Apuntes sobre arquitectura, filosofía y política

en colaboración con Carla Habif Hassis Bosso

INTRODUCCIÓN

Lo que proponemos es recuperar el diálogo que mantuvimos a modo de un comentario impersonal sobre lo que se dijo, se presupuso y se intuyó en nuestra conversación.
En este primer párrafo haremos como si de un diálogo se tratara. Nombraremos a los participantes reales o ficticios. Haremos mención del lugar y la ocasión. Y dejaremos constancia del marco del diálogo, lo que permitirá señalar la intencionalidad de los autores.

Se trata de un grupo de amigos a quienes convocó una larga historia de intimidad y la accidentalidad de sus itinerarios. Reunidos a almorzar, conversaron durante algunas horas mientras en el exterior la ciudad continuaba burbujeando. El escenario del evento: un loft a pie de calle en el barrio Gótico de Barcelona, en la medianía de una primavera generosa.

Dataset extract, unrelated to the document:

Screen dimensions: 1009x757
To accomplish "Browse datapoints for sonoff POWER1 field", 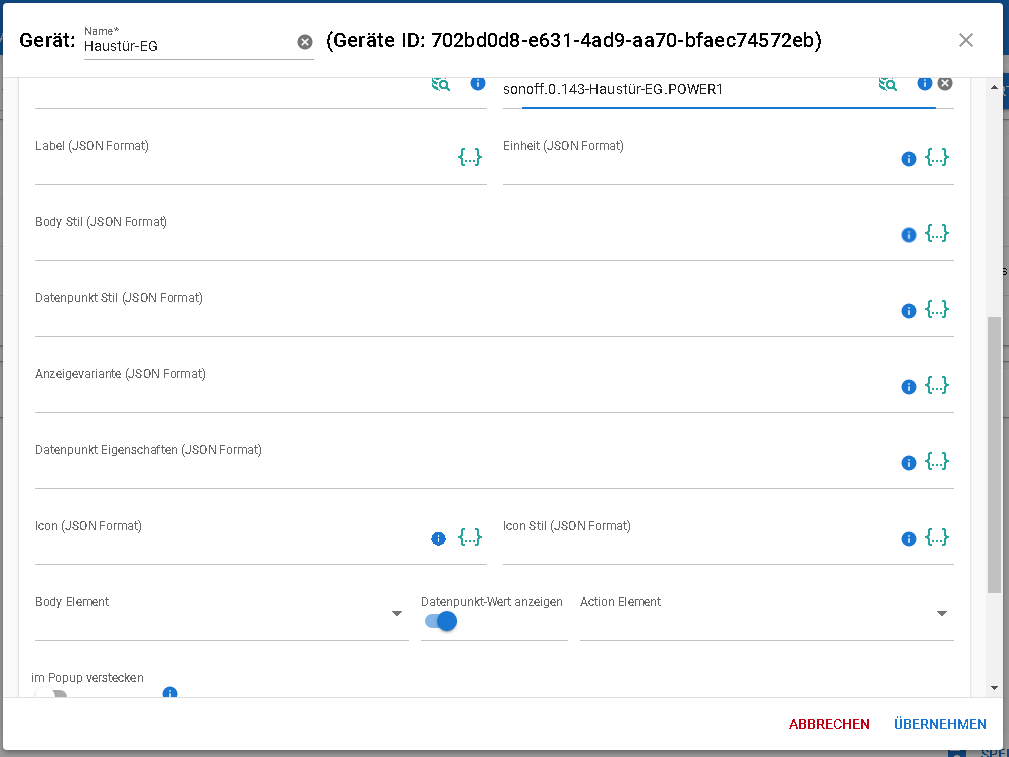I will 887,84.
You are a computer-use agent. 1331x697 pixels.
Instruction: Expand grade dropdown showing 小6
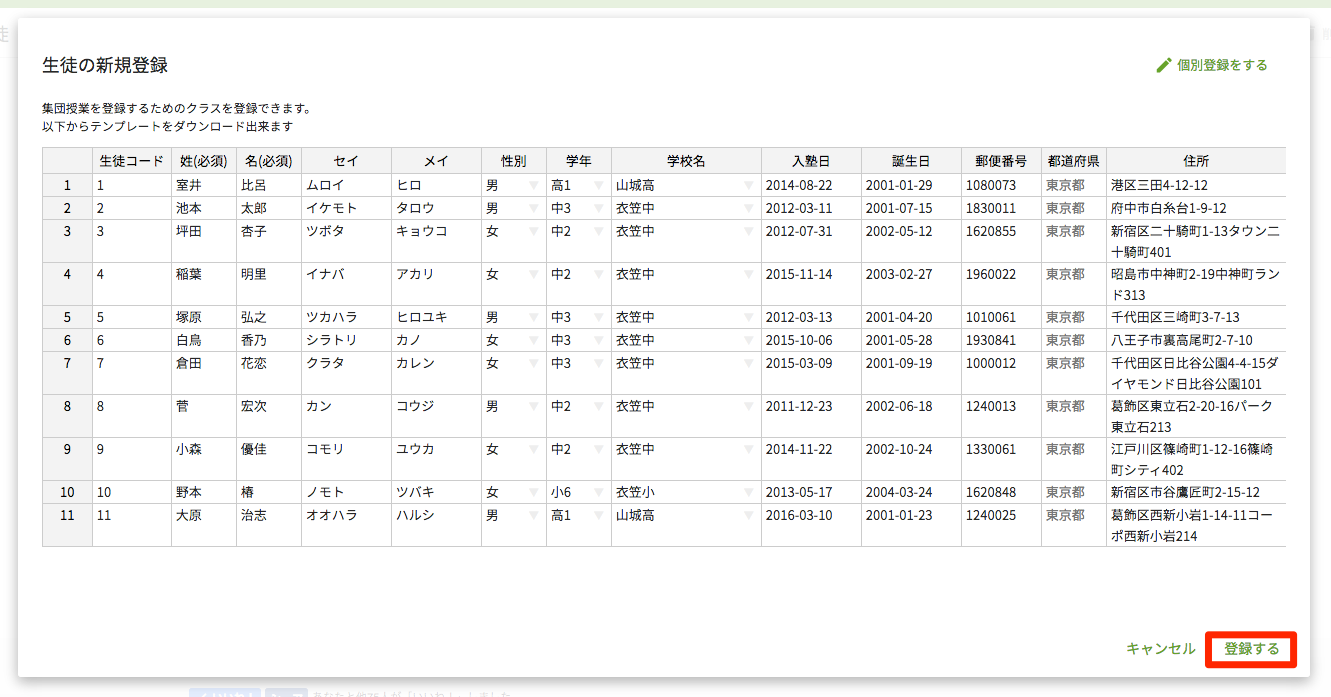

La discusión política de los amigos en torno a una próximas elecciones legislativas en la Argentina cedió paso a una conversación teórica en torno a la arquitectura. De este modo, como en los antiguos diálogos platónicos en los que el proemio servía para ofrecer la dirección inicial de lo que devendrá, sabemos que aquí se ha querido hacer coincidir la cuestión de la Paideia (la formación/educación) con la Política.

Por lo tanto, aquí “ciudad” cuando hablamos de arquitectura sigue queriendo decir, aunque de manera diferida, Polis. Por lo tanto, el arquitecto, que es de lo que circunstancialmente vamos a ocuparnos en esta ocasión, es un filósofo que medita sobre el fondo del objeto que le incumbe. No se trata de un mero técnico de la construcción, sino un pensador filosófico y político.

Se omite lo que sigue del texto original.